__Records for the exercise__.

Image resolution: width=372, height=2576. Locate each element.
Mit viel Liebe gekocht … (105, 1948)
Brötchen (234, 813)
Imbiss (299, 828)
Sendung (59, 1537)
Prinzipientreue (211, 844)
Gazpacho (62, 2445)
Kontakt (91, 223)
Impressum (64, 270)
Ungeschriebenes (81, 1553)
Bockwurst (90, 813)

__Aim of the exercise__.
Could you edit the data above so that "Bockwurst" becomes "Currywurst", with every other line left unchanged?

__Task answer__.
Image resolution: width=372, height=2576. Locate each element.
Mit viel Liebe gekocht … (105, 1948)
Brötchen (234, 813)
Imbiss (299, 828)
Sendung (59, 1537)
Prinzipientreue (211, 844)
Gazpacho (62, 2445)
Kontakt (91, 223)
Impressum (64, 270)
Ungeschriebenes (81, 1553)
Currywurst (90, 813)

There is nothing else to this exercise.